第16話 成就

 昔々、あるところに一組の男女が居た。


 男はその女のことがずっと好きだった。テニスサークルとは名ばかりの飲みサーの新歓で、たまたま隣に座った女性のことをずっと――結果としてテニサーに入らなかったその女性の後を追って、全く興味のない映画研究サークルに入ってしまうほどに――好きだった。


 女はその男のことなど全く覚えていなかった。

 同じサークルに入っているその男のことなど微塵も覚えていなかった。


 そしてそんな状態で関係など進展するはずもなく、三年が経過した。

 唯一の共同コミュニティである映画研究サークルでの追いコン当日。男は彼女に告白した。いや、正確には告白するつもりだったらしいが、前日のテニサーでの追いコンで肝臓を破壊されたせいで、「告白と同時に嘔吐する」という前代未聞のホラー告白イベントとなっていたらしい。

 普通の女性なら泣き出すか、一生嫌悪するか、ともかく二人の関係が途切れるはずだったが、はその類では無かった。奇人である。

 

「――あの時、ヒロキのこと初めて認知したんだよね。てか、ゲロまみれで告白は流石にギリ面白さが勝っちゃうわ」


 らしい。

 三年も同じコミュニティで活動していながら「その男のことを認識していなかった」というのが、男の存在感の希薄さによるものか、女の他者への興味の無さから生れたものかは不明だが。

 ともかく、二人の真の出会いはそこだったらしい。

 そして、そんな衝撃的かつ破滅的なファースト(?)インプレッションをぶちかました二人は一気に距離を縮める。

 具体的には男からの猛アプローチ。嘔吐シーンという最大の醜態を見られたことでタガが外れたのか、断れども断れども新たな遊びの約束を取り付けようとしてくるその姿勢に折れ、女は徐々に男の誘いに付き合うようになったのだという。


「――ま、別に元々嫌いでもなかったしね。フツーにシャキッとしてればいい男だし」

「……い、良い男——」

「ホントに良い男は浮気なんてしないけど。あーあ、見る目腐ってたなぁ私。一生の恥だわ」

「………………」

 

 一瞬湧いたはずの松方の生気がまた掻き消えた。

 が、まあ、それは自業自得である。

 昔話に戻ろう。


 二人はいつからか互いの家に入り浸るようになった。

 最初のきっかけは、女が興味のある映画を鑑賞するためだったらしいが、ともかく気付けば二人の関係は当初からは考えられないほど親密になっていたらしい。

 そんな折、男は改めて女に告白する。

 ゲロではなく赤い花束を携えて、都会の夜景が一望できる公園で。

 女曰く「アレ、私の好きな映画で見たようなシチュエーションだったけど、別に映画ってエンタメとして見てるだけだから、まあまた面白いことしてんなぁって感じ」だったらしい。
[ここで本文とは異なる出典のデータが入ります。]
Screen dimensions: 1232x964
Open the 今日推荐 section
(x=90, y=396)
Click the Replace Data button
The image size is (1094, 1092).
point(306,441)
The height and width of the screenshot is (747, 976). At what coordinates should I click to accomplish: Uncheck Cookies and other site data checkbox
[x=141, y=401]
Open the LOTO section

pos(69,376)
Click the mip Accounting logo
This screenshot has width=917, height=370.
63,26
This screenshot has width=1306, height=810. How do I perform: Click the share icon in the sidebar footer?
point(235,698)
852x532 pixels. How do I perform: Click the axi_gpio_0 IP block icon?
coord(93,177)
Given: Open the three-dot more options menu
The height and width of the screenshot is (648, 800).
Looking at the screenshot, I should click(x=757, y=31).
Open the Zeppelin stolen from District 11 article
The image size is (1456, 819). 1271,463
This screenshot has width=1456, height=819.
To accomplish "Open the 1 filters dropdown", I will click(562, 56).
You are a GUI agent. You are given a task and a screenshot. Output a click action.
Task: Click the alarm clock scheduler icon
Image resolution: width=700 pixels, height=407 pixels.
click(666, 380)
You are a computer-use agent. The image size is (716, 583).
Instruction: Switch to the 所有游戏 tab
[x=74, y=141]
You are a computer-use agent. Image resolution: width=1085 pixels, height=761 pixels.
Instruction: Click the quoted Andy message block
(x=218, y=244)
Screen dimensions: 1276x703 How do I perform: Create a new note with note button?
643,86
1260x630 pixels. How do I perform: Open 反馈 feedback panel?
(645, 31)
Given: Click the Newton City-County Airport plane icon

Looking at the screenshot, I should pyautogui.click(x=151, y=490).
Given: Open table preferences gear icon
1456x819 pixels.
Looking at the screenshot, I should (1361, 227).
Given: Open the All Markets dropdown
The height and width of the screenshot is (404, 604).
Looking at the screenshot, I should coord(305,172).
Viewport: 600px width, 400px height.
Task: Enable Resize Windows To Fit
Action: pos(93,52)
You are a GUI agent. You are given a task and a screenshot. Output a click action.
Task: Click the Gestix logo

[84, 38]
 男にとっては一世一代渾身の告白だったような気概を感じるが、女にとってはそれすら「おもしろ」だったようである。

 しかしそれが功を奏したのか、女は告白を受け入れた。

 一組の男女が一組のカップルになったのである。


 あぁ、なんて良い恋物語だろう。

 一目ぼれを貫いた男と、一風変わっているが最終的には男と真剣に向き合った女の恋愛物語。

 あぁ、素晴らしい、素晴らしい! なぁ! そう思うだろ!


 だからこの話はここで終わr――


「ちょ、ヒロ。なに勝手に話まとめて終わらせようとしてんの、これただのプロローグでしょ。本題はこっからじゃん。――ヒロキと恋の浮気物語の前座だよ、これ」


 なんら恥じらいも、躊躇いもなく、羽佐間恵はここまで話しきった。

 そしておそらく一息ついてから、続きを話すのだろう。


 というか、あまりにも理路整然と時系列に沿って分かりやすく話すものだから聞き入ってしまったが、これが現実に起きていたのかと思うと二人の関係がやけに生々しく感じられてしまった。俺にとっては想像の世界の産物が現実としてそこに座っている、そういう感覚が一気に押し寄せて変な汗をかいてしまう。


 しかし、しかしだな。


 その先はただの地獄だぞ……。


 恋人となった松方と羽佐間恵の間に生まれる亀裂。

 その経緯はたとえ如何なるものであったとしても、誰も幸せにしない「負」そのものであるに違いなかった。


 天海恋は、俯いたままだった。